マンションのメールボックスを開けたら見知らぬ鍵が入っていた

しがない小説家のわたしが住んでいるマンションのメールボックスは、管理人室のすぐ隣にある。おかげで管理人さんが留守をしていない限り、余計なチラシなんかが山ほど投函されるなんてことは起きないが、それでも何日か放置しておくと郵便物を含むさまざまなもので溢れかえっている。これだけスマートフォンやインターネットが普及した時代においても、郵便という手段を利用した物事が多いのだと実感する場面だ。

さてそんなメールボックスが、便利なものだと感じたことが先日あった。わたしが久しぶりに自室のメールボックスを開け、余計なチラシから重要な郵便物まで、大量にたっぷりと抱え込んで部屋まで戻ったときのこと、大量の紙情報のなかから金属の小物が現れた。
鍵だった。

さてこれはどこの鍵で、だれがどのような意図でわたしのメールボックスに入れたのか。スコッチを片手にわたしは考えはじめた。これでも物書きのはしくれとして、このネタで何か一本原稿が上げられるんじゃないかと思ったわけだ。
組織に追われる男が、自分の命と引き換えに守りたかった鍵は、偶然逃げ込んだマンションのメールボックスのなかに投げ込まれた。
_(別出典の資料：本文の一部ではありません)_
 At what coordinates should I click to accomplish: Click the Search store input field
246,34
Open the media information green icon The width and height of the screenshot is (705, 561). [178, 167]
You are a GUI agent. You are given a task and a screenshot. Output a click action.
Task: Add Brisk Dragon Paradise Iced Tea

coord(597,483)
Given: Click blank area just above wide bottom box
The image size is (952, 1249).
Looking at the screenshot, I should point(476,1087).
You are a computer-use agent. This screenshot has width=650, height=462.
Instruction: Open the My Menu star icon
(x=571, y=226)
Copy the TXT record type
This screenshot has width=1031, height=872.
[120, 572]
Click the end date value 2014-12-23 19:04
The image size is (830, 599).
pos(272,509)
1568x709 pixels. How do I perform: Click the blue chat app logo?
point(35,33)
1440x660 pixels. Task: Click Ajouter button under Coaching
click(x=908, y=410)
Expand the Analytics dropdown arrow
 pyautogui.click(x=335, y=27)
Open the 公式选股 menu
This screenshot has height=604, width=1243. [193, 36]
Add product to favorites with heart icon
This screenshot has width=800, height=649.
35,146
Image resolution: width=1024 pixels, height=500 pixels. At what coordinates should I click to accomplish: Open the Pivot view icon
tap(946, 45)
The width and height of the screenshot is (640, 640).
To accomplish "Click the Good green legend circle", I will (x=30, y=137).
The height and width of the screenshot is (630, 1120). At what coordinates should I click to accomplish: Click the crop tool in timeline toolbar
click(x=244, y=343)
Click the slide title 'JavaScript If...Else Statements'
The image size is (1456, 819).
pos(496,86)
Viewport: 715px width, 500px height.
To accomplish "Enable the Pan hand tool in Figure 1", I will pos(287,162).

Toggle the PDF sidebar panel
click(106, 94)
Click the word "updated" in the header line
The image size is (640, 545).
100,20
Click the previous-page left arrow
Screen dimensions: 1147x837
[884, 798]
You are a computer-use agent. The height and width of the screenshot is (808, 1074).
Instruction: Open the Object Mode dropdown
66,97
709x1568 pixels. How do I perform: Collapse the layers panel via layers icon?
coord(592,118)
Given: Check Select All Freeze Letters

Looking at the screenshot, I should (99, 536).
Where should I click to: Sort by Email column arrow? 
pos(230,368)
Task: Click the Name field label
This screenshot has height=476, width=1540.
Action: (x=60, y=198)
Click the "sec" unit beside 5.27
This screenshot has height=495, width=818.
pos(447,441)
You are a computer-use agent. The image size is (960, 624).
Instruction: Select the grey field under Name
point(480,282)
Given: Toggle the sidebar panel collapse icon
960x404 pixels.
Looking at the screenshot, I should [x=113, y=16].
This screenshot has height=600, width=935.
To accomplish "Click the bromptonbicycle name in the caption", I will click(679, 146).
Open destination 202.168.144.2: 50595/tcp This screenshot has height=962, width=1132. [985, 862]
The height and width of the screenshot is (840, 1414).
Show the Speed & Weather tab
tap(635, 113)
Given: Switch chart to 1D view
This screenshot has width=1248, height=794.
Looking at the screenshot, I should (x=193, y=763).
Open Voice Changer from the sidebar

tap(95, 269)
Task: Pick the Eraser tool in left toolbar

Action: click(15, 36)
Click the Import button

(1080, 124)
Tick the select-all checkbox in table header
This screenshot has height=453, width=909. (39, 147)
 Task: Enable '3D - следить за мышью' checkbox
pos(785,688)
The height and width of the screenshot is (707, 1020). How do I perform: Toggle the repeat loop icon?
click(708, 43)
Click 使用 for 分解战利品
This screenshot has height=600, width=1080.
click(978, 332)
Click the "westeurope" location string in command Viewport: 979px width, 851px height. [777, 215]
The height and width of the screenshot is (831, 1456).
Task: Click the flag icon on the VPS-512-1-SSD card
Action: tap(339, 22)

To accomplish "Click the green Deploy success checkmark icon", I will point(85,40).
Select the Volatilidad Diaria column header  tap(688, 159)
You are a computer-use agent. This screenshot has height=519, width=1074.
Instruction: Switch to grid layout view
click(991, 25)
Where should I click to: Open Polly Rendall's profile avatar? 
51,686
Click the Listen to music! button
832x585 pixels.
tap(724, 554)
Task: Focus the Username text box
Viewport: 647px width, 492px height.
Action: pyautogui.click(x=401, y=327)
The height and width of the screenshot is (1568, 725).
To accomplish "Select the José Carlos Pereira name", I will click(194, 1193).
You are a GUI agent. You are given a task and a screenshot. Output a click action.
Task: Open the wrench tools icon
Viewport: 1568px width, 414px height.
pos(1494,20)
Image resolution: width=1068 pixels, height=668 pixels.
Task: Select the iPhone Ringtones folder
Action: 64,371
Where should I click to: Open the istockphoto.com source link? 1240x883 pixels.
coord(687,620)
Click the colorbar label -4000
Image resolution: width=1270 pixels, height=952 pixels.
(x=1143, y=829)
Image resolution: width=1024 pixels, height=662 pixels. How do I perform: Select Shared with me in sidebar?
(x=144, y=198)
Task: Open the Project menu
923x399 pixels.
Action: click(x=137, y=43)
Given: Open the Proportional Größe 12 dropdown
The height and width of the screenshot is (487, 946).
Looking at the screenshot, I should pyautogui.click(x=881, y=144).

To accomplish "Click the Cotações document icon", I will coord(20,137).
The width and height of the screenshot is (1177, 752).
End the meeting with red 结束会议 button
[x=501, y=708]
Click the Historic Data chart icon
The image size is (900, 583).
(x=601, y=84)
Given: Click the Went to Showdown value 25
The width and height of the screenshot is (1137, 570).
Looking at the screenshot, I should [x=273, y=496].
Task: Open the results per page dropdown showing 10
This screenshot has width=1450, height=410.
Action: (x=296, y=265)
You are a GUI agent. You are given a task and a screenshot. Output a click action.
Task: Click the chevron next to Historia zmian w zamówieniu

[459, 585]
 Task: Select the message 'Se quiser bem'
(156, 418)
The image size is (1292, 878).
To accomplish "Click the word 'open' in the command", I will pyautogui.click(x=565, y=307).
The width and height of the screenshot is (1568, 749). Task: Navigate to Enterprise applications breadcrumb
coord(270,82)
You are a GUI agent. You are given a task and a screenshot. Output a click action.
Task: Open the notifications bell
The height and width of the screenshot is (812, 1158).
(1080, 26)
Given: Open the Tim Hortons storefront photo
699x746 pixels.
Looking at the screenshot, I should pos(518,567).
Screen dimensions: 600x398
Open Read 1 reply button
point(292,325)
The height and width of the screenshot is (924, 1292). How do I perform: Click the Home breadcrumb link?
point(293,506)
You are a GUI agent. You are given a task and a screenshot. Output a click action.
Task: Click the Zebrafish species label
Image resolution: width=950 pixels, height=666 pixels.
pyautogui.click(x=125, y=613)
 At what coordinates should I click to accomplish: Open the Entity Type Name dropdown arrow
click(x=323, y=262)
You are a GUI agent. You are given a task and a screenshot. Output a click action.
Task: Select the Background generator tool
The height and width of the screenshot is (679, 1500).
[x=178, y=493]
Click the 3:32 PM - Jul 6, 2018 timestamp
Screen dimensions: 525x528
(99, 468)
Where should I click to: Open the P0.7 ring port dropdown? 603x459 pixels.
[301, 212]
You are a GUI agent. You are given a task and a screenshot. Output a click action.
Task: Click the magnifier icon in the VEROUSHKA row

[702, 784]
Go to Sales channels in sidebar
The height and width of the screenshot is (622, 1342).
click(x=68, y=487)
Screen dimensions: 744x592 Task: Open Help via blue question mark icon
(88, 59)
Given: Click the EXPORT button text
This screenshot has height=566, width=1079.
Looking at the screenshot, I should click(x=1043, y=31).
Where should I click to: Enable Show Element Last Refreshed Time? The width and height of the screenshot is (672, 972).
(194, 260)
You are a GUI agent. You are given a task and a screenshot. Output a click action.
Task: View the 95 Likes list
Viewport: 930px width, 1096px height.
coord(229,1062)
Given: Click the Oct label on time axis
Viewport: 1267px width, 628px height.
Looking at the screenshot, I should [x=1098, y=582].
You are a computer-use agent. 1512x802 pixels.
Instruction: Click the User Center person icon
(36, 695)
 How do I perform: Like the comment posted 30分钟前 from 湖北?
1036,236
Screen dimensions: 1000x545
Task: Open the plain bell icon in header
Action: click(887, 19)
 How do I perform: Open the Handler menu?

鍵を探す組織と、鍵を取り返そうとする女が、偶然手に入れた少年と三つ巴の戦いを繰り広げる。

大した話は思い浮かびそうもないので、わたしはその鍵を管理人室に届けることにした。ところが管理人室へ行く途中のメールボックスで、わたしのボックス付近を覗き込む不審人物を発見した。女性だった。喧嘩した彼に合鍵を返したつもりが、あとから入れるボックスを間違えたことに気が付いたらしい。
顔も見ないで別れを告げる道具としてメールボックスが使われたわけだが、その男性住民はすでに一週間前に引っ越していた。
別れを告げる前に「逃げられた」と知った彼女は、途端に彼の行方を管理人に聞きはじめた。女心をもう少し勉強しないと、良い小説は書けないかもしれないなと思った。